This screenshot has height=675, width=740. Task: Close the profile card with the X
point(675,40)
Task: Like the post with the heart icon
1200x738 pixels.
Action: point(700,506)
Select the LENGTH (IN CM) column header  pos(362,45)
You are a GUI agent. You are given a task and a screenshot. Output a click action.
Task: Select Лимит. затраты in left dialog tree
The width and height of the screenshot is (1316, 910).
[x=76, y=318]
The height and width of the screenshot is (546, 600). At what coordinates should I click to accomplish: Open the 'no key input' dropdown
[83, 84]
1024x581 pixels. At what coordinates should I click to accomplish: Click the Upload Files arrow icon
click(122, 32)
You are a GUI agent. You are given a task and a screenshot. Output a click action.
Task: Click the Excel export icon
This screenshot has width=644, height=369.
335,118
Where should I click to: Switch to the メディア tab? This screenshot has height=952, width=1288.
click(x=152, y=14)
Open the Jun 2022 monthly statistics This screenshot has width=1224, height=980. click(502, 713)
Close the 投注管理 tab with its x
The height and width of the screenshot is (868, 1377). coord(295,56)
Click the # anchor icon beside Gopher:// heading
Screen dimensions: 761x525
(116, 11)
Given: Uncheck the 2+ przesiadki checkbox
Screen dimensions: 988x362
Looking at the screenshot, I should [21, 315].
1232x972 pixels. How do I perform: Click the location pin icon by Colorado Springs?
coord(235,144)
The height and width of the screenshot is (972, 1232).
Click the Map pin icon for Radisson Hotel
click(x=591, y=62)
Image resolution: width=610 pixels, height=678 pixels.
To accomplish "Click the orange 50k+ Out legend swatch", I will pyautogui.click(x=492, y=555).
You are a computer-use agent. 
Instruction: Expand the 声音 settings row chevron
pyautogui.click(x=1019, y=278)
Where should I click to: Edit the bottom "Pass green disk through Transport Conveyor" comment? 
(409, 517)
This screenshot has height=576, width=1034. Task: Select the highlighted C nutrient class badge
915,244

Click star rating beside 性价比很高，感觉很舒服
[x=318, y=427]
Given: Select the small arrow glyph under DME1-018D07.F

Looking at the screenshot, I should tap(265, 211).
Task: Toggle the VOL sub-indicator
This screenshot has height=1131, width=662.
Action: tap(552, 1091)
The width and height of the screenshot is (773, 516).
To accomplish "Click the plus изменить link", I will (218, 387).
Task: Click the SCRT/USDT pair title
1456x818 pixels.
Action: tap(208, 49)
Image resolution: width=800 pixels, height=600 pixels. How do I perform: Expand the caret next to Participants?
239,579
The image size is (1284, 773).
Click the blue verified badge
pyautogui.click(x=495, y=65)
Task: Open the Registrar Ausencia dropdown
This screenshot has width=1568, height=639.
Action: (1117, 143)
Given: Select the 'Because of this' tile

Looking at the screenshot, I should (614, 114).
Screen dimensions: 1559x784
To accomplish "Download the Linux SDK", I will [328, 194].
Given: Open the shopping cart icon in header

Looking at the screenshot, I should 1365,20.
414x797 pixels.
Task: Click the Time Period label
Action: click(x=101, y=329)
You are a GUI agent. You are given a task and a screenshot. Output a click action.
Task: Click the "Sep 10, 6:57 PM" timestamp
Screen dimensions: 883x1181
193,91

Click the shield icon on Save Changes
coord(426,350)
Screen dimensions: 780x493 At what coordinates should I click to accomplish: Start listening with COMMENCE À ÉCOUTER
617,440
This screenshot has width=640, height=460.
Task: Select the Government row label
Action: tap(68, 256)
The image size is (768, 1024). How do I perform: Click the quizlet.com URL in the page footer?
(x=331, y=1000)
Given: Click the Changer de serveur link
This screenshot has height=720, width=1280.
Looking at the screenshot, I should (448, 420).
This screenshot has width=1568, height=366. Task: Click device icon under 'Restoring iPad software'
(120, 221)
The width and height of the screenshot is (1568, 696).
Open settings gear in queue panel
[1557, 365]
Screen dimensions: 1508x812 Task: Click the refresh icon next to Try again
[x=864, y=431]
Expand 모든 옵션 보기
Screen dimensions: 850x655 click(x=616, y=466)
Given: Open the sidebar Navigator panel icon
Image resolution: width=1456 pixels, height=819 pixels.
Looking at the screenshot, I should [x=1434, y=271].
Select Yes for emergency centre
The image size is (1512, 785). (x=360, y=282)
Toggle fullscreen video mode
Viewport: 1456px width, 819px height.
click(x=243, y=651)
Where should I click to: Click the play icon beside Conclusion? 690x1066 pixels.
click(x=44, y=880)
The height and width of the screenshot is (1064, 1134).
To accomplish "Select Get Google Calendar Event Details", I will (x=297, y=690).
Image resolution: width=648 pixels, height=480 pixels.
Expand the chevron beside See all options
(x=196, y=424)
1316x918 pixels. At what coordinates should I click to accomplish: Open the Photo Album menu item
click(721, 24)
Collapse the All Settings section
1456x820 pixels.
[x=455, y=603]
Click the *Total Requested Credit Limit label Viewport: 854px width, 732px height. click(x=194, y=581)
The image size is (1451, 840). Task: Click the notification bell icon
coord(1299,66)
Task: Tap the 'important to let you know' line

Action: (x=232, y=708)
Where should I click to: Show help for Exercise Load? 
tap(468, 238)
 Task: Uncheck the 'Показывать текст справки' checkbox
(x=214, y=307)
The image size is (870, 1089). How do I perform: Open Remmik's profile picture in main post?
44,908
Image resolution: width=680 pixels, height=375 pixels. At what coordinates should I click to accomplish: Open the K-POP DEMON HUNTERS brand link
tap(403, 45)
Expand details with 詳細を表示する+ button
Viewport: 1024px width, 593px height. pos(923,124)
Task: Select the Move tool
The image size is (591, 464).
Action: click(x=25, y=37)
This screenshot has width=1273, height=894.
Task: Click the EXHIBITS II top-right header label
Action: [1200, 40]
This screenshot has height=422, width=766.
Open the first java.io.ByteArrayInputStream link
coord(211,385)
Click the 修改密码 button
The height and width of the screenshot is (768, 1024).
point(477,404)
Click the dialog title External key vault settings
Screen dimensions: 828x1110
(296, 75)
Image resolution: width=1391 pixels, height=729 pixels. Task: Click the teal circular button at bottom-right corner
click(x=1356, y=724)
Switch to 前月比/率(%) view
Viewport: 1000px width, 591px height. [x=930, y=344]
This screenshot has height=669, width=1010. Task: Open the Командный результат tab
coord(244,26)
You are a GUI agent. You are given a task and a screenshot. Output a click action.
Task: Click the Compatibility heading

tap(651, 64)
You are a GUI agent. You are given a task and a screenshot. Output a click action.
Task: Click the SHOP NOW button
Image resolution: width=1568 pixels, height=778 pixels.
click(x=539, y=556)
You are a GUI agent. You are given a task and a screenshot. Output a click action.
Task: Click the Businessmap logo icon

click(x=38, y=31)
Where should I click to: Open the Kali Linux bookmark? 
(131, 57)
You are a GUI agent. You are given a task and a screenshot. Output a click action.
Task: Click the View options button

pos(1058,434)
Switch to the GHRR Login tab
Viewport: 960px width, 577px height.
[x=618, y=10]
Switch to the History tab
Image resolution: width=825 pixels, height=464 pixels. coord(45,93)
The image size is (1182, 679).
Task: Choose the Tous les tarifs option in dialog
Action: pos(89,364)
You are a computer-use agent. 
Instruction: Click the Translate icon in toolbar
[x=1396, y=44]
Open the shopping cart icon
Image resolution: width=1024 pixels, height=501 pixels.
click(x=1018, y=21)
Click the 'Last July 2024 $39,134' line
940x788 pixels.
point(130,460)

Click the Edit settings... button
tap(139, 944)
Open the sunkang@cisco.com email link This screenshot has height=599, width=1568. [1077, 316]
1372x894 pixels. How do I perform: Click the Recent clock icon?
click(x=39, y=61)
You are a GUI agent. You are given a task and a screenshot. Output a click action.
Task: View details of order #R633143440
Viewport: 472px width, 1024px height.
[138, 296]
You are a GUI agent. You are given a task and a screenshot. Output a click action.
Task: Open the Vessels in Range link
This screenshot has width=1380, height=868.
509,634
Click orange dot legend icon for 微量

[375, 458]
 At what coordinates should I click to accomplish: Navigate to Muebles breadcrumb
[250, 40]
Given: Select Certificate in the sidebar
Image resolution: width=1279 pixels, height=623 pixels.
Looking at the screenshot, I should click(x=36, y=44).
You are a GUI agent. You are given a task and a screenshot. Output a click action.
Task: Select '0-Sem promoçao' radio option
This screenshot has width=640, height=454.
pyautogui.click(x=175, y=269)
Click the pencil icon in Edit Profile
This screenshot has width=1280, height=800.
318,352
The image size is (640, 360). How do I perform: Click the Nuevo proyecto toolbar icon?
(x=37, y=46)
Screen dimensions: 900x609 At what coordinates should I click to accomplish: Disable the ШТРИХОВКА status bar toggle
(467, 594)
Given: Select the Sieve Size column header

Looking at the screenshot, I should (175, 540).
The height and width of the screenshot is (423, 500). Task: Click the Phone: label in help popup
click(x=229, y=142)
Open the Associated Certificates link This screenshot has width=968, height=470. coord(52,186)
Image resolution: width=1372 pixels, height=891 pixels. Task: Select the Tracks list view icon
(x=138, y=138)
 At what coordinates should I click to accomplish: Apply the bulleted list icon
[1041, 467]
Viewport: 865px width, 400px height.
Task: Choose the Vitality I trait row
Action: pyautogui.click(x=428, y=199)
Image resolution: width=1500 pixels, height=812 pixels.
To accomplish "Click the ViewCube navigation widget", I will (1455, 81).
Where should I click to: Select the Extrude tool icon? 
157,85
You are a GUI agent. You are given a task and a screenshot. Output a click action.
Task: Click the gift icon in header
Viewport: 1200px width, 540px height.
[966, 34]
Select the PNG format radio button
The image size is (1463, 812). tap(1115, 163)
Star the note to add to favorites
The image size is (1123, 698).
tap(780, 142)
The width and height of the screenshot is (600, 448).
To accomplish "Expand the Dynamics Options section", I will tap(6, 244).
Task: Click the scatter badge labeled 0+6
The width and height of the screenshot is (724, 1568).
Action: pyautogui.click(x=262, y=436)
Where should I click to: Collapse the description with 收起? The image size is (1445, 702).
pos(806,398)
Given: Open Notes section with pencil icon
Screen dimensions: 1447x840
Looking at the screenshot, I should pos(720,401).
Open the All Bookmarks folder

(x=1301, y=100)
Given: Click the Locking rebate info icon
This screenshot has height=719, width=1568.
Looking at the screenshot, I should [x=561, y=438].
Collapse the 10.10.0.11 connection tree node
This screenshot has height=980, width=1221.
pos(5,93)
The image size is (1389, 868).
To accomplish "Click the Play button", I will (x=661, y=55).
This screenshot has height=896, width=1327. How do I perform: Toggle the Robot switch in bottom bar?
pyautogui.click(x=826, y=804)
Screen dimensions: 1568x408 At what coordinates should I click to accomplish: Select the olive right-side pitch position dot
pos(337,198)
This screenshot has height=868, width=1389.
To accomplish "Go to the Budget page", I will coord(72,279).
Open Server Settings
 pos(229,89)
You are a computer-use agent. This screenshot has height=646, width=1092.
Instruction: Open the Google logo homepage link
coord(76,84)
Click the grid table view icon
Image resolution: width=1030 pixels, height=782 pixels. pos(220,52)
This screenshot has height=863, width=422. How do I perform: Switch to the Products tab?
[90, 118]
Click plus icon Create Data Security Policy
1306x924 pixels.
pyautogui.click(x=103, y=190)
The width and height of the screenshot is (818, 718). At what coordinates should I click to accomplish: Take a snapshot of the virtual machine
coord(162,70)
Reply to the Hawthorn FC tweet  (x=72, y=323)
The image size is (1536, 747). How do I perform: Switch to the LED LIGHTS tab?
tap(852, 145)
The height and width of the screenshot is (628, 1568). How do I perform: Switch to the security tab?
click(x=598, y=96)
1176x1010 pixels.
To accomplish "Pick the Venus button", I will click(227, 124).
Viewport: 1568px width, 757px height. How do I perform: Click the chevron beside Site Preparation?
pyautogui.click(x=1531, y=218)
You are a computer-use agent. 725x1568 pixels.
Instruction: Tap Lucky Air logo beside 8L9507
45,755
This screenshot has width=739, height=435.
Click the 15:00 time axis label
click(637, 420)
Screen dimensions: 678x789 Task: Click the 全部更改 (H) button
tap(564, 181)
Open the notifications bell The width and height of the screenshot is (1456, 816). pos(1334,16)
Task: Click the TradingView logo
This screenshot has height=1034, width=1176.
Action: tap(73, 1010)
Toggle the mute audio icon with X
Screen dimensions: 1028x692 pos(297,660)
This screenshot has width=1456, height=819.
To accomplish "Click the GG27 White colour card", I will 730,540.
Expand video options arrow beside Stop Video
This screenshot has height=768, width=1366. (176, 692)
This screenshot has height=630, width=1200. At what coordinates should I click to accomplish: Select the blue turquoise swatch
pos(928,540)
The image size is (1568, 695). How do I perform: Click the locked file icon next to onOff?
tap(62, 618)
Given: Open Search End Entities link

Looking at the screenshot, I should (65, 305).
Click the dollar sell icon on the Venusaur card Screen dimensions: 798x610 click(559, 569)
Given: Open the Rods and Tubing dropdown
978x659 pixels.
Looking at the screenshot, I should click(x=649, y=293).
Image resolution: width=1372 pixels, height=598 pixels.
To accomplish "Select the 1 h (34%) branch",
○ ○ ○ ○ ○ ○ ○
What to work on: Rewrite the entries from the line with "Image resolution: width=610" up to and including the line with "[x=318, y=427]", swapping "chevron" for "arrow" and leaving everything else unchanged.

Exercise result:
Image resolution: width=610 pixels, height=678 pixels.
To accomplish "Click the orange 50k+ Out legend swatch", I will pyautogui.click(x=492, y=555).
You are a computer-use agent. 
Instruction: Expand the 声音 settings row arrow
pyautogui.click(x=1019, y=278)
Where should I click to: Edit the bottom "Pass green disk through Transport Conveyor" comment? 
(409, 517)
This screenshot has height=576, width=1034. Task: Select the highlighted C nutrient class badge
915,244

Click star rating beside 性价比很高，感觉很舒服
[x=318, y=427]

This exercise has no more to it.